The Fastest Databases Lose Data on Purpose

The Write That Never Happened

When Redis processes a write operation, the data lands in memory. That’s it. By default, Redis does not immediately confirm that your data has been saved to disk. If the server loses power in the next few seconds, that write is gone, as if it never happened. Redis will tell you the operation succeeded. The disk will tell a different story.

This is not a bug. It is the explicit, documented, deliberately chosen behavior of one of the most widely deployed data stores on the planet. And the engineers who chose it were right.

The story of fast databases is really a story about the hidden cost of certainty, and why the most performance-sensitive systems in the world have concluded that knowing something is permanently saved is a luxury they cannot always afford.

What Durability Actually Costs

Durability, in database terminology, is the D in ACID. It means that once a database confirms a write, that data survives crashes. The mechanism for achieving this is almost always the same: you write to a durable storage medium before you acknowledge success.

The problem is that disks, even fast NVMe SSDs, impose a fundamental physics tax. A single fsync call, which forces the operating system to flush write buffers to durable storage, can take anywhere from a fraction of a millisecond to several milliseconds depending on hardware. For a database processing thousands of transactions per second, that wait is catastrophic.

PostgreSQL and MySQL, both ACID-compliant by default, perform this flush on every committed transaction. This is why a carefully benchmarked PostgreSQL instance on commodity hardware might sustain several thousand transactions per second under write load, while Redis, operating purely in memory, can handle hundreds of thousands of operations per second on the same machine. The gap is not about code quality or algorithmic cleverness. It is almost entirely about the cost of durability.

The engineers who built these systems understood something that is easy to miss: durability is not a binary property. It exists on a spectrum, and the right point on that spectrum depends entirely on what you are storing and what losing it actually means.

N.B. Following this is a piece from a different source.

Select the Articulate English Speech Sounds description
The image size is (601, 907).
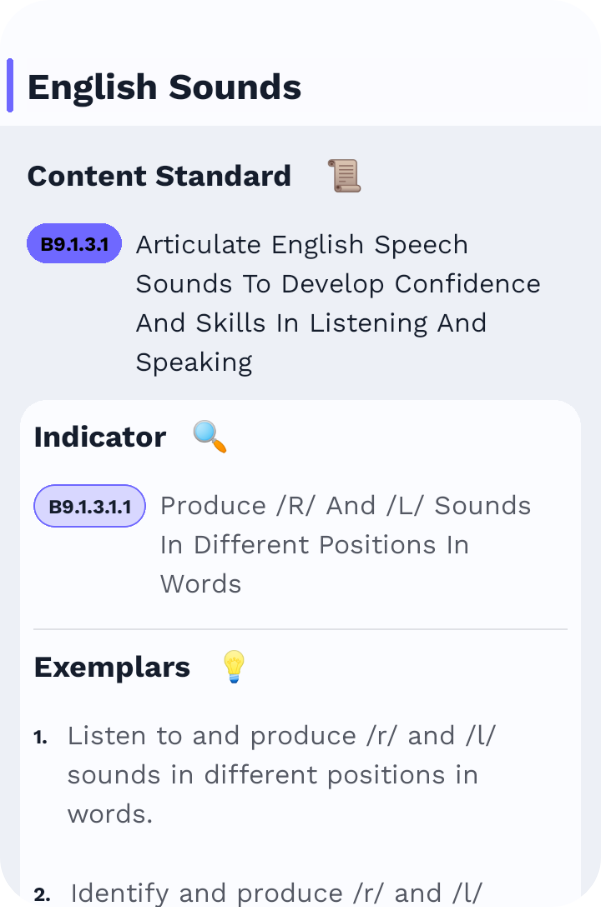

Diagram illustrating how a write-ahead log separates the acknowledgment of a write from the slower process of updating data on disk — The write-ahead log's core insight: sequential disk writes are fast enough to acknowledge quickly, even when random page updates are not.

The Spectrum Nobody Talks About

Most discussions of database durability collapse into a false binary, durable or not durable, ACID or eventually consistent. The reality is more granular and more interesting.

Redis, for instance, offers three durability modes. In its default configuration, it persists data to disk periodically, meaning you might lose the last few seconds of writes on a crash. Configure it with AOF (Append Only File) logging set to everysec, and you lose at most one second of data. Set AOF to always, and every write is flushed to disk before acknowledgment, and your performance drops dramatically. The same software, three different positions on the tradeoff curve.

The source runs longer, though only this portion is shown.